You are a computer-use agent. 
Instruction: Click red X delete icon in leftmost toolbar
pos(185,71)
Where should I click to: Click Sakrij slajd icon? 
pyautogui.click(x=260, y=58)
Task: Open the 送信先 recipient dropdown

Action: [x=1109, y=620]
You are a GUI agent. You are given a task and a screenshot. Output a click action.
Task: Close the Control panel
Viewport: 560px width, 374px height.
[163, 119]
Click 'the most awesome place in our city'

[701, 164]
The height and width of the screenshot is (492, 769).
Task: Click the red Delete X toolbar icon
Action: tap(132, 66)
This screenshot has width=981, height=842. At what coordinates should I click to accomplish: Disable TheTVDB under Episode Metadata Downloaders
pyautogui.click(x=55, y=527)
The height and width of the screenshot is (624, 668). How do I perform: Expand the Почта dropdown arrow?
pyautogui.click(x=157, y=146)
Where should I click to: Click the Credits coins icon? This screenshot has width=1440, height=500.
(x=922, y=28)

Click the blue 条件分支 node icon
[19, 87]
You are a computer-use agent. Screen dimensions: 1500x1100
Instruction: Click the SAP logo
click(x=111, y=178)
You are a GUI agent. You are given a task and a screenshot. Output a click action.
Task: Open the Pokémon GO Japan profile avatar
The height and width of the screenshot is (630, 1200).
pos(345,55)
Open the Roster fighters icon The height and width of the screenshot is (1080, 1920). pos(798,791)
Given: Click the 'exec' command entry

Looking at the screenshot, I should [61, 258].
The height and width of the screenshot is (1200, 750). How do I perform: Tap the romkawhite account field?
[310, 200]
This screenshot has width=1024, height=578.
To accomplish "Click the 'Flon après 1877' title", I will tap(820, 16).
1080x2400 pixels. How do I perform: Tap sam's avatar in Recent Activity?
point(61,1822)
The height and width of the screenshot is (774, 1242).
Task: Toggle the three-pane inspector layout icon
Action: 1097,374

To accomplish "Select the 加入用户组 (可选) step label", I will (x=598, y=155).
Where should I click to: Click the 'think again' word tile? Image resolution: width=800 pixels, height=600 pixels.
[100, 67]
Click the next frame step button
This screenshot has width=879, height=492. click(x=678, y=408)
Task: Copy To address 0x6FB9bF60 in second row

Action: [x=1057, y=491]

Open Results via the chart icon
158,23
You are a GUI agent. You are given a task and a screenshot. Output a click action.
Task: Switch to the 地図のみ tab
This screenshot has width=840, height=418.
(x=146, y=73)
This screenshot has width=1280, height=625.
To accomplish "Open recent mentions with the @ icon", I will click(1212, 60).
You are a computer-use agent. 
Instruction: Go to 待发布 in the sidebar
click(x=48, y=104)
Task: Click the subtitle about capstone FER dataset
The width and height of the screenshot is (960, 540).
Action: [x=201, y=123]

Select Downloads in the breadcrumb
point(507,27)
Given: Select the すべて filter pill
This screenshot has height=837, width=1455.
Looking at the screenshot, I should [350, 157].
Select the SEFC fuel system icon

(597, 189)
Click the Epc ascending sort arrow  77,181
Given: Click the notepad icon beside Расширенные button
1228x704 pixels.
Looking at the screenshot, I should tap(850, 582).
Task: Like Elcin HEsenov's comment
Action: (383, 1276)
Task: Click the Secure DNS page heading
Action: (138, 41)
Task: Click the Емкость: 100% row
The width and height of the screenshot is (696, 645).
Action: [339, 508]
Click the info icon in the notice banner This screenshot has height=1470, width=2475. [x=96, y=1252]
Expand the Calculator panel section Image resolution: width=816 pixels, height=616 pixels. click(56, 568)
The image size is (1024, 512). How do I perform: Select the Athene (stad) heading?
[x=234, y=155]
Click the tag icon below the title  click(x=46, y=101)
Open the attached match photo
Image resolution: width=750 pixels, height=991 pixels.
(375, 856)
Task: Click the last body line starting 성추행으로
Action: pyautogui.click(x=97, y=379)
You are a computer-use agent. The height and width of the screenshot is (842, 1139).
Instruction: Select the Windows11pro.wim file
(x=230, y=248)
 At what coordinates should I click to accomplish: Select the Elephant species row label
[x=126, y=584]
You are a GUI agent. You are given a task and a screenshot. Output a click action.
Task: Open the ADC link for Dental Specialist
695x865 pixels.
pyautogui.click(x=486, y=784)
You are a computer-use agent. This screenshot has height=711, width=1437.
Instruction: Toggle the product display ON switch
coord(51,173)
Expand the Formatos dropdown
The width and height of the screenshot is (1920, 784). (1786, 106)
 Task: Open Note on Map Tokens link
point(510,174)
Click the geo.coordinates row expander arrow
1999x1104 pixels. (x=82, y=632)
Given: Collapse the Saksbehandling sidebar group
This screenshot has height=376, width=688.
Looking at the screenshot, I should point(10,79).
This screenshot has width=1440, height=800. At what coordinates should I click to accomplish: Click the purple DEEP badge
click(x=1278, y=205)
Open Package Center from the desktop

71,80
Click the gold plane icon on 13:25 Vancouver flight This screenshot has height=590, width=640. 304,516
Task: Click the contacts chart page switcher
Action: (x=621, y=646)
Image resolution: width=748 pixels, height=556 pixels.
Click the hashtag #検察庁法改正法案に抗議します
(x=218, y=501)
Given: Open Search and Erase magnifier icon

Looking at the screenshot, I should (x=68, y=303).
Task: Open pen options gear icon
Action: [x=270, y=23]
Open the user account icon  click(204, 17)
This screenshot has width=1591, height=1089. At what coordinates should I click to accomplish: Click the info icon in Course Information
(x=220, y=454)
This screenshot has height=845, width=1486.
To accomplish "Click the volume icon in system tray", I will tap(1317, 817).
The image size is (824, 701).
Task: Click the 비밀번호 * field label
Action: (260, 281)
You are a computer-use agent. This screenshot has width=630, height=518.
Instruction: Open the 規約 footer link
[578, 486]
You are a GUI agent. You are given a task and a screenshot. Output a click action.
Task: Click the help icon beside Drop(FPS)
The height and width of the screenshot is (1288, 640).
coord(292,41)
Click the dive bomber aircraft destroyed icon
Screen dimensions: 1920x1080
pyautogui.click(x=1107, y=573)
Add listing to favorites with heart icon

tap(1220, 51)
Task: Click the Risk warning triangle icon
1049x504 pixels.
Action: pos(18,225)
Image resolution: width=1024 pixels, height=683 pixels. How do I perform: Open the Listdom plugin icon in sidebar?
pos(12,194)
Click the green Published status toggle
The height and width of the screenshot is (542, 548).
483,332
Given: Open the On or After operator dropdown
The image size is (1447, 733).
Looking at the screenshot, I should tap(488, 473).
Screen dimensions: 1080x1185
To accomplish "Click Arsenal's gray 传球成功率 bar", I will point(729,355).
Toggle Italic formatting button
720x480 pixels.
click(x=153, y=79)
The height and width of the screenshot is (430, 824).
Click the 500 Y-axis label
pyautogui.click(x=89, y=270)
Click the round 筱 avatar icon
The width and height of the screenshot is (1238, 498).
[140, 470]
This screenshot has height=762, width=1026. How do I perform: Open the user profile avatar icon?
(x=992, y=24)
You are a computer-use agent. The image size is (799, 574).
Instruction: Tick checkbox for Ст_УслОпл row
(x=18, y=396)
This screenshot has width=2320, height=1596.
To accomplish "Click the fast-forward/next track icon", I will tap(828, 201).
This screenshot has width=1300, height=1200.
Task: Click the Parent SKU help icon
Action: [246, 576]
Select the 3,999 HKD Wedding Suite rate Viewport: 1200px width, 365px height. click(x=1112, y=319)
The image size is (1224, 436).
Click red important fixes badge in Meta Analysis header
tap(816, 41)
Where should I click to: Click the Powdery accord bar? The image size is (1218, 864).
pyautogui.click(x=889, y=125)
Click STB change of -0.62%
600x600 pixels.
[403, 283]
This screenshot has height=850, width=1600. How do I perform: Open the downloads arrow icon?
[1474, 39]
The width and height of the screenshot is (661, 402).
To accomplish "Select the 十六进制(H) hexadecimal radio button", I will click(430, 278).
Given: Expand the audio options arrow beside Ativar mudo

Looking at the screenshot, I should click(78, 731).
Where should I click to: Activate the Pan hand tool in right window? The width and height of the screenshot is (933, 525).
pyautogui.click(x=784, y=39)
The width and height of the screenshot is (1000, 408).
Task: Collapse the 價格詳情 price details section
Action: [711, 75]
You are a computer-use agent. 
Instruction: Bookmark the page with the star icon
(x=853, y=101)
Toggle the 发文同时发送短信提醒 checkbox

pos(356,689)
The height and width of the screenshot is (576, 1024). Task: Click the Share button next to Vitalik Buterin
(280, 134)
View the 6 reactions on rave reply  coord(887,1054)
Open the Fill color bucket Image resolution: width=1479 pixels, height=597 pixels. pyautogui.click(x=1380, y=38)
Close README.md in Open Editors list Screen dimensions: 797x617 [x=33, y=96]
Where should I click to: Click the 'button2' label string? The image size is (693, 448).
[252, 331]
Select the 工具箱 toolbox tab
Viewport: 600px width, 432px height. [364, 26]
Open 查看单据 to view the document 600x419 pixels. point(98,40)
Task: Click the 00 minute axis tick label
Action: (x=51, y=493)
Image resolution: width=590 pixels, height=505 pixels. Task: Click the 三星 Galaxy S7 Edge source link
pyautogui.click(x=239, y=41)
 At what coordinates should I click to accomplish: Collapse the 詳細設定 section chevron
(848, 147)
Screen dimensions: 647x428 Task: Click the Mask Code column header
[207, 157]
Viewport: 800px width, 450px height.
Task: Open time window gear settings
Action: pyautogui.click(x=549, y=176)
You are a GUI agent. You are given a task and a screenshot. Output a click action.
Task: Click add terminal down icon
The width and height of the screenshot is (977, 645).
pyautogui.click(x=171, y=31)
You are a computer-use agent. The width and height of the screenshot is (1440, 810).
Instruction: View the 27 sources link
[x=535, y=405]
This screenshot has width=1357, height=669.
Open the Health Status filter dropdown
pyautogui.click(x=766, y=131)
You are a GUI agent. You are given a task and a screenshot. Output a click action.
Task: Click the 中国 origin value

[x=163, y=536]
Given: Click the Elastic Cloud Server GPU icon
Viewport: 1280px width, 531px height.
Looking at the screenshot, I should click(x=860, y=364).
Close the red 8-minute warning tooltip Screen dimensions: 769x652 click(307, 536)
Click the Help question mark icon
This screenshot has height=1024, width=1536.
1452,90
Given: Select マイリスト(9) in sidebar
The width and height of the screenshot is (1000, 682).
━━━━━━━━━━━━━━━━
PROBLEM REQUIREMENTS: Copy each line of the entries in which the string "panel" is found.

YOUR RESPONSE:
Task: Close the Control panel
Expand the Calculator panel section Image resolution: width=816 pixels, height=616 pixels. click(56, 568)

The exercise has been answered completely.